• _Description of the task_:
All lines at or after the one containing "Click the ceri", up to the last line of the material, must be repeated exactly, and no others.

• _Input records_:
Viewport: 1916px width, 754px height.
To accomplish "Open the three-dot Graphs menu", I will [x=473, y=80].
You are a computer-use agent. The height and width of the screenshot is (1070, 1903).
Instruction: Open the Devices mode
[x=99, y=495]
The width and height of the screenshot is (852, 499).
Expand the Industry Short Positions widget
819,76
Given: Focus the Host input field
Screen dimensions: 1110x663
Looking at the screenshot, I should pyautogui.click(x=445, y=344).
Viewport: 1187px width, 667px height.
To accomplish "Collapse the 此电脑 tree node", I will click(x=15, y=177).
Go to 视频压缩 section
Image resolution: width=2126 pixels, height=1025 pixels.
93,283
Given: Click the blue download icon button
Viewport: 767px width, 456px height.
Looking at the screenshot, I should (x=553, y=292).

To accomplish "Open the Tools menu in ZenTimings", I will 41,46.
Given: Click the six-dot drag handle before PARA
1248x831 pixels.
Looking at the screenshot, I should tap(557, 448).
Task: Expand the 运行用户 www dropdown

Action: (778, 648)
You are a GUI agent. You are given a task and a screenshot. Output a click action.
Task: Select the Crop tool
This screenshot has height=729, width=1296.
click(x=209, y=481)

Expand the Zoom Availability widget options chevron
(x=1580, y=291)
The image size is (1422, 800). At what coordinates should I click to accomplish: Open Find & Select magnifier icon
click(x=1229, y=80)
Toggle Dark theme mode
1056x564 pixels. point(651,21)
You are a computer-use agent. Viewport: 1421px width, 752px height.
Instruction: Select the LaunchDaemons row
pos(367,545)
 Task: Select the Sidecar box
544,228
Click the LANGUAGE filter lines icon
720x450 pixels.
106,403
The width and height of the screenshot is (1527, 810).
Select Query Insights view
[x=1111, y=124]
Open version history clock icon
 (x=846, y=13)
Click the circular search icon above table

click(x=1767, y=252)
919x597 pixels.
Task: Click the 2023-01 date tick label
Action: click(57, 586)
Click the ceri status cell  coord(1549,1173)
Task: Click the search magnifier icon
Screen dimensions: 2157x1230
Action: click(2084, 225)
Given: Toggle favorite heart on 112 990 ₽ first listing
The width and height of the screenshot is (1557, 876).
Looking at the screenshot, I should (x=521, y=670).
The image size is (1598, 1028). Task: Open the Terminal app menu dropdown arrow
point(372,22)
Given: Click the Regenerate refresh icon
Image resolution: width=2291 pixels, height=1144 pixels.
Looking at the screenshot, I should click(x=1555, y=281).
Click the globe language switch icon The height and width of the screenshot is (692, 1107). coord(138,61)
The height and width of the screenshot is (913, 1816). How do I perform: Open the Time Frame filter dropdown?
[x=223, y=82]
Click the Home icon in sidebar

• _Completed exercise_:
Click the ceri status cell  coord(1549,1173)
Task: Click the search magnifier icon
Screen dimensions: 2157x1230
Action: click(2084, 225)
Given: Toggle favorite heart on 112 990 ₽ first listing
The width and height of the screenshot is (1557, 876).
Looking at the screenshot, I should (x=521, y=670).
The image size is (1598, 1028). Task: Open the Terminal app menu dropdown arrow
point(372,22)
Given: Click the Regenerate refresh icon
Image resolution: width=2291 pixels, height=1144 pixels.
Looking at the screenshot, I should click(x=1555, y=281).
Click the globe language switch icon The height and width of the screenshot is (692, 1107). coord(138,61)
The height and width of the screenshot is (913, 1816). How do I perform: Open the Time Frame filter dropdown?
[x=223, y=82]
Click the Home icon in sidebar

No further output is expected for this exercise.